埋め合わせはしないとって、さっき思ったばかりではある。
だが、しかし、でも。
これ以上の辱めを受けたら私はいい加減溶けて消えてしまいそうなわけで。
「……いいよね?」
「……はぁ。好きにすれば」
私はため息をついて、楽しげに動物の耳を選ぶ彼女を眺めた。
これであの日の話が終わりになるといいんだけど、ことあるごとに蒸し返されそうな気も。自業自得と言えばそれまでだが。
「……春原」
「んー?」
「ほんと、この前はごめん。……でも」
春原は私の方を振り返る。
一瞬、私はどんな顔をすればいいのかわからなかった。
「多分これからも、困ってる人がいたらそっちを優先しちゃうかもしれない。私は……」
「わかってるよ。蜜柑がどうしようもないお人好しだってことくらい。そうじゃなきゃ、散々脅されてるのに私と関わってないでしょ」
そう言って、春原は微笑む。
その微笑みは、どこか寂しげに見えた。私は一歩彼女に近づいて、その手にそっと触れた。
大丈夫。触れられる。これくらいなら、まだ。
「……春原と一緒にいるのは、 そういうのだけじゃない」
「え?」
「春原との時間は、嫌じゃないから。一緒にいたいからいる。だから、その笑い方やめて」
言葉にするとひどく単純で、あまりにも軽くて、自分でも自分の言葉が信じられそうにない。

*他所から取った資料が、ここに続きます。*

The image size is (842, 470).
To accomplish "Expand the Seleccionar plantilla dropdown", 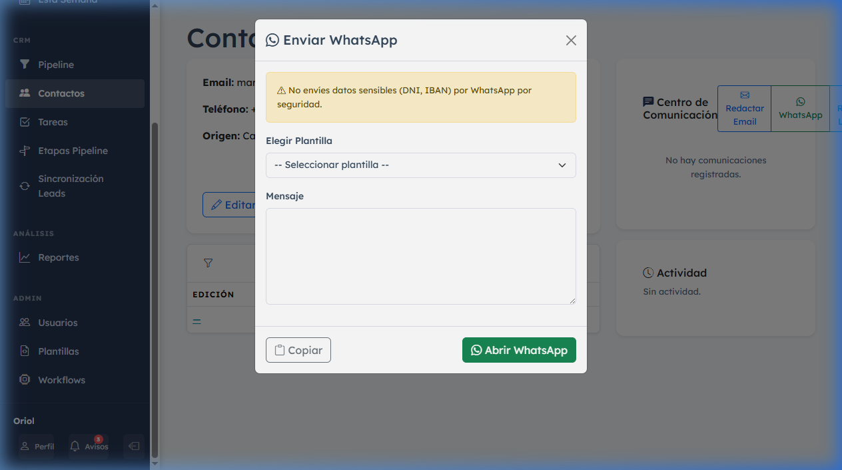I will click(421, 165).
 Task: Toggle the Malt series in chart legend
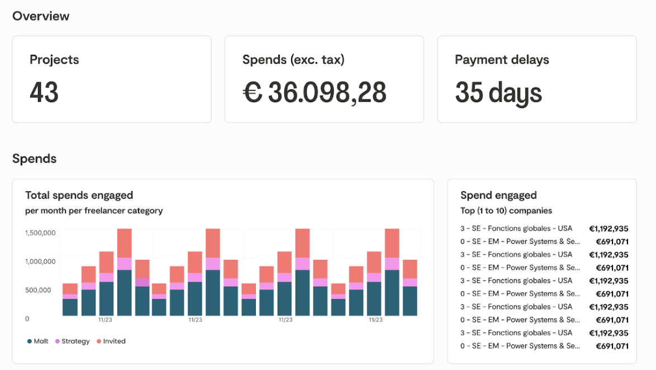click(38, 341)
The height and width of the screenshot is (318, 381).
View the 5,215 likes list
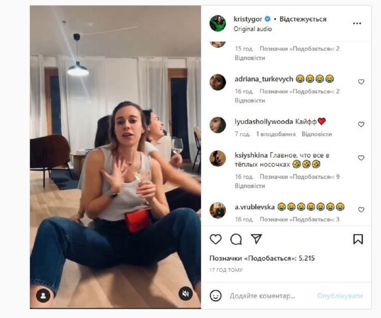click(x=262, y=258)
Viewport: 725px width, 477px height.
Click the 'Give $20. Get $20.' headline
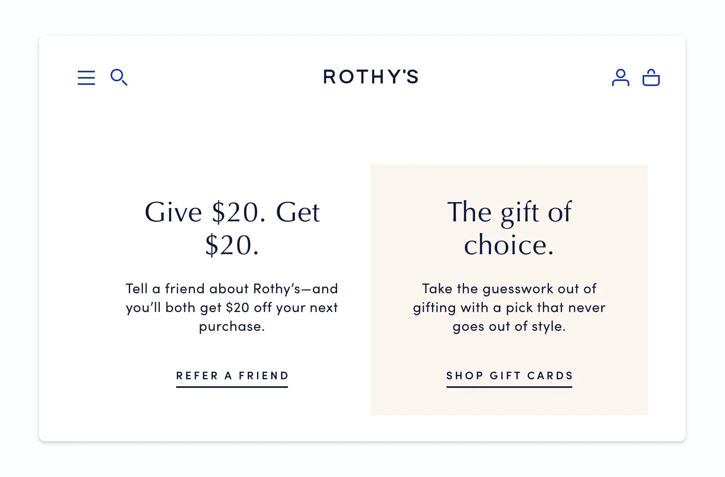pyautogui.click(x=232, y=229)
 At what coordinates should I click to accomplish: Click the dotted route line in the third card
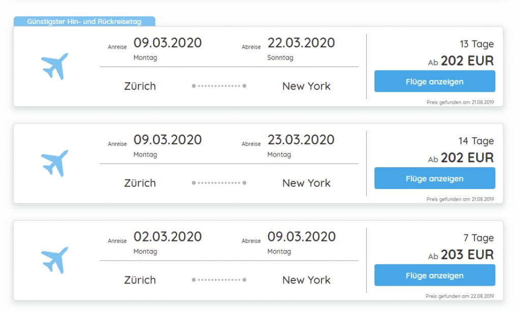pos(219,280)
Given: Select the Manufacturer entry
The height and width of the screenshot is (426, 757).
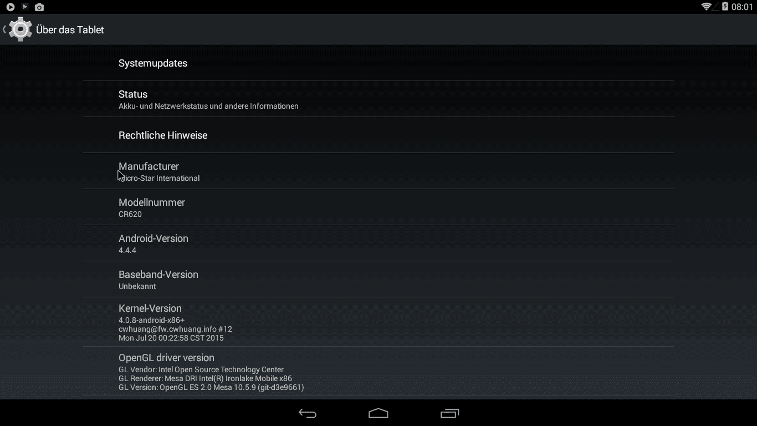Looking at the screenshot, I should click(x=379, y=171).
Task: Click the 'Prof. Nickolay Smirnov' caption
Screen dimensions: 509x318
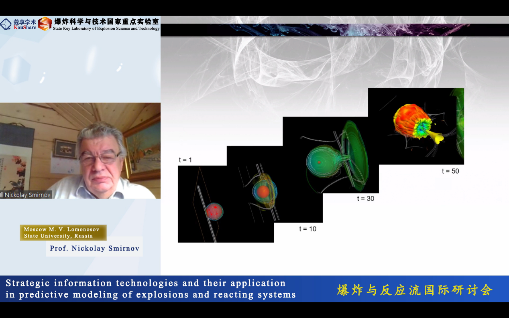Action: 94,249
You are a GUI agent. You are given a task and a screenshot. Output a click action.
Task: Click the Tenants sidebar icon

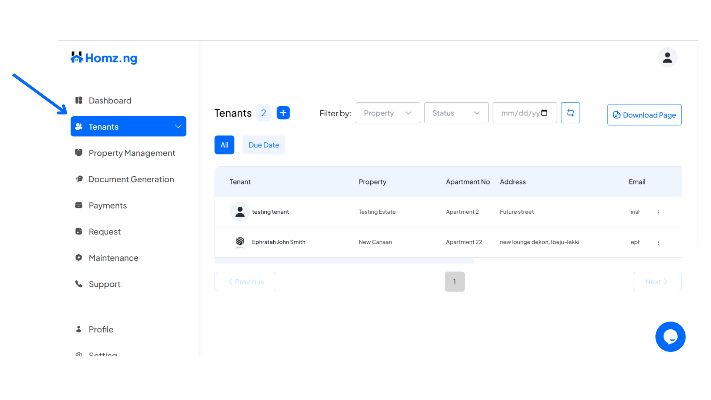click(x=80, y=127)
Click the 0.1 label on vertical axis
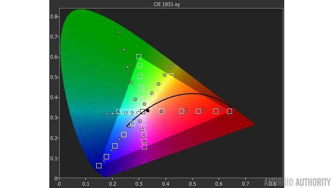 [x=54, y=158]
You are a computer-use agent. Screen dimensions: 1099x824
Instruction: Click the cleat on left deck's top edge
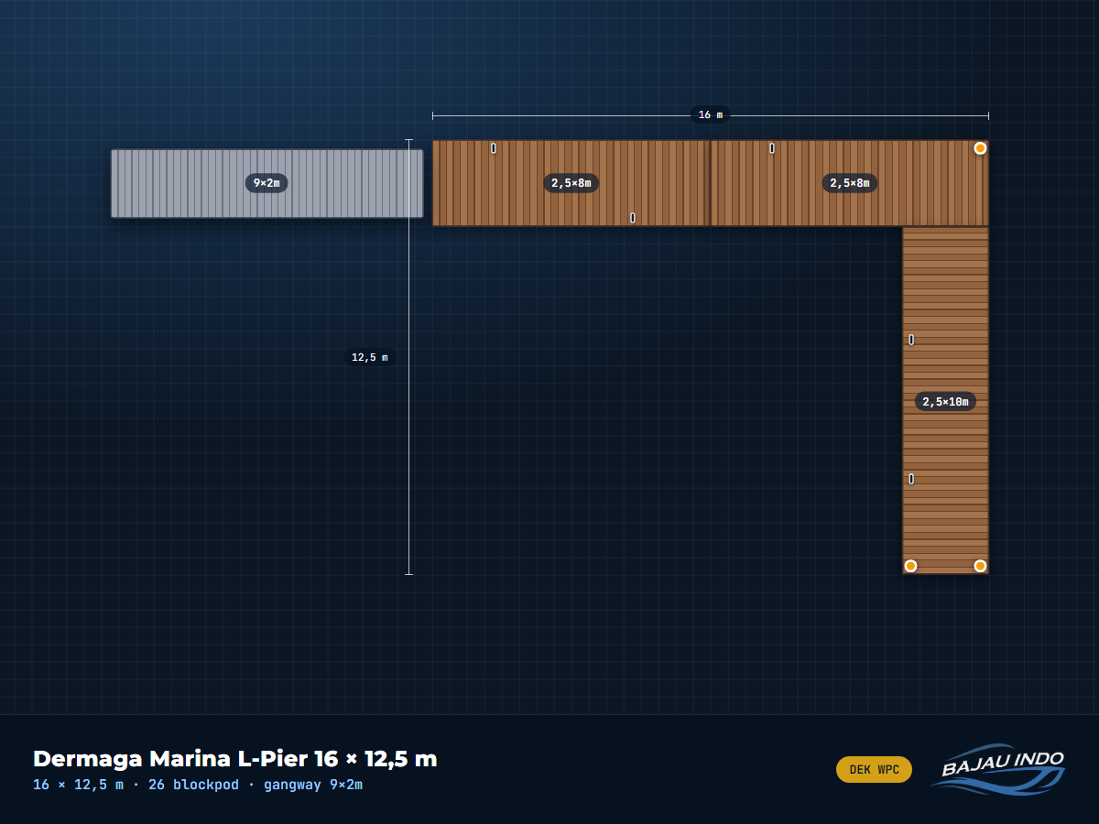tap(493, 148)
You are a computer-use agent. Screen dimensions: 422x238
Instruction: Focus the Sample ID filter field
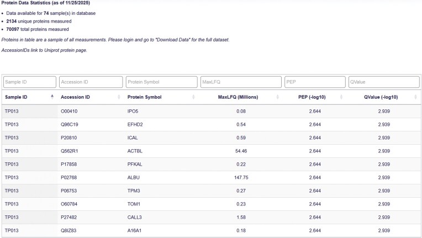tap(30, 82)
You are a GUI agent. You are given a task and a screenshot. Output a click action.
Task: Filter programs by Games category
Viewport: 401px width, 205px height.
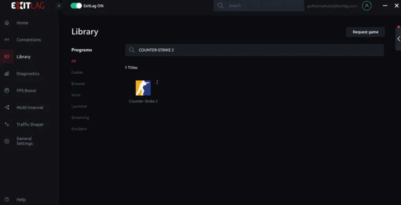(x=77, y=73)
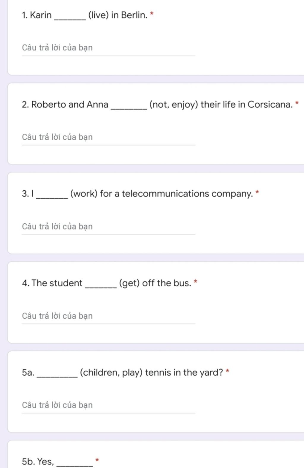The height and width of the screenshot is (468, 304).
Task: Click the required asterisk after 'Corsicana.'
Action: coord(297,103)
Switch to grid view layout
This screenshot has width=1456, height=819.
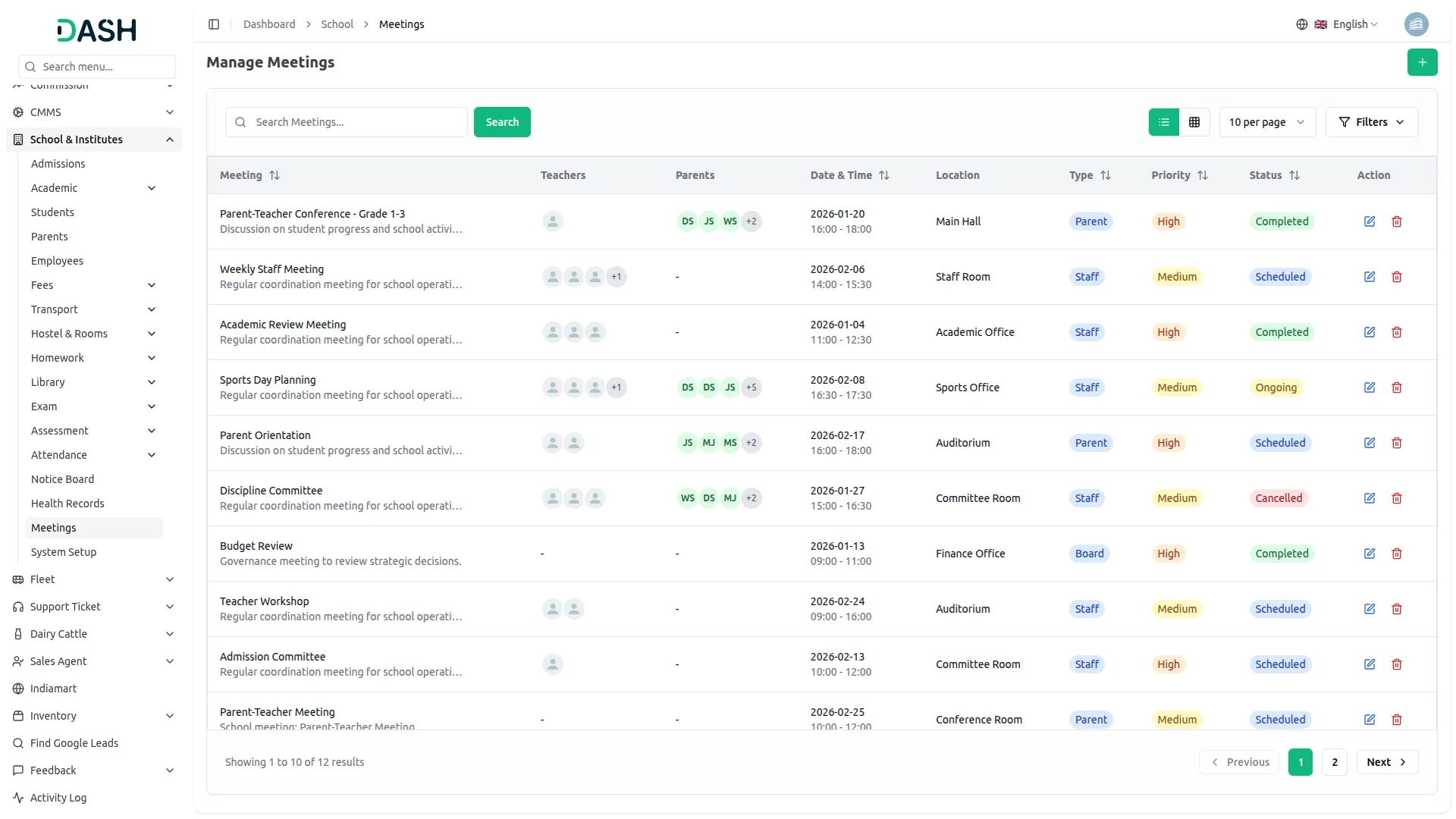coord(1194,122)
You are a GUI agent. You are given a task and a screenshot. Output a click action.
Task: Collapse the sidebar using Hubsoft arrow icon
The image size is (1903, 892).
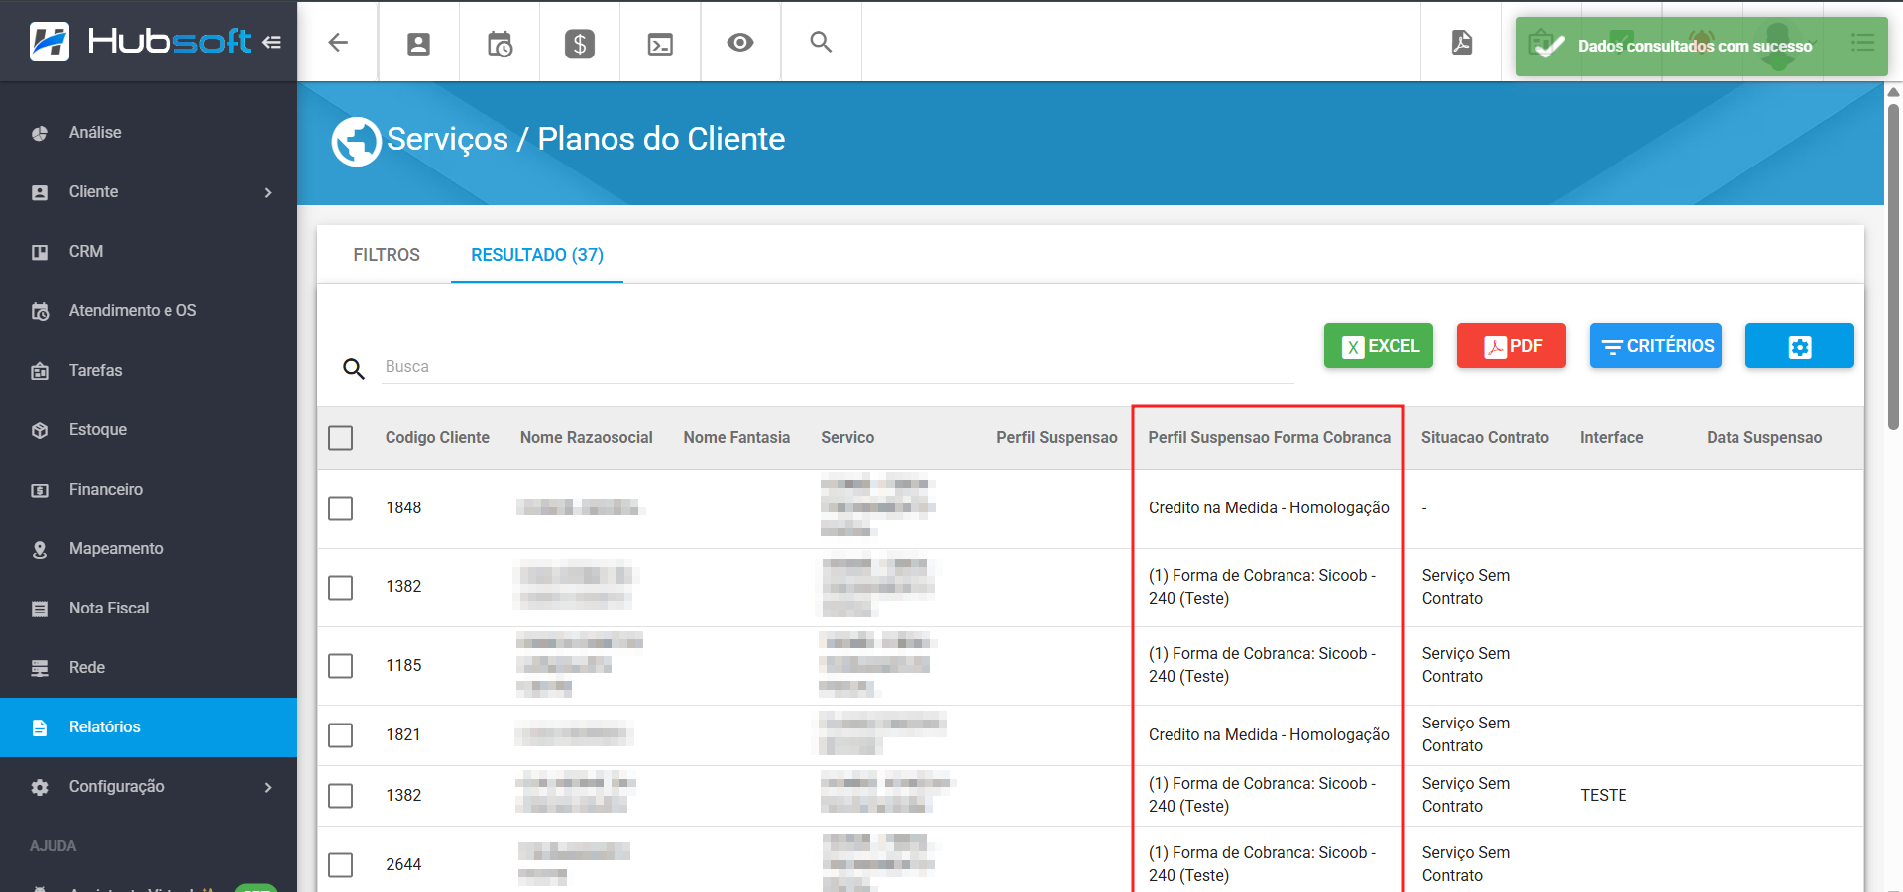point(272,42)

それ相応の重みをもって本音を発するのは、意外と難しいのかもしれない。だからといって、嘘や誤魔化しの言葉を口にしたって、相手にはきっと何も伝わらない。
もしかしたら、春原の普段の言葉も、嘘っぽく聞こえるだけで本当なのかもしれない。
それを確かめる術は、ないけれど。
「……ふふ。あはは! 蜜柑はほんと、真面目だよね。まっすぐすぎて、溶けちゃいそう」
彼女は楽しげに笑う。
そこにはもう、寂しげな色は見えない。それを見て、胸に安堵が宿るのを感じた。本音がそのまま伝わってくれることほど、ありがたいことはないと思う。
嘘の言葉だとか、嘘の関係だとか、本当の言葉が伝わらない状況とか。そういうのは、ない方がいいに決まっている。
真実だけでは、人は生きていけないとわかってもいるけれど。
「じゃあ、自惚れてもいいの? もうあの写真がなくても、蜜柑は自分の意志で私と一緒にいてくれるんだって」
「……ん。別に、あんな写真なくたって、一緒にいるよ」
「……そっか」
ずっと、わけのわからない人間だと思ってきた。悪魔を脅すなんて、どうかしているとも。
でも、この数ヶ月で、春原という人間のことを少しずつ掴んできた。まだまだわからないことだらけではあるけれど、少なくとも、悪人ってわけじゃないってことはわかる。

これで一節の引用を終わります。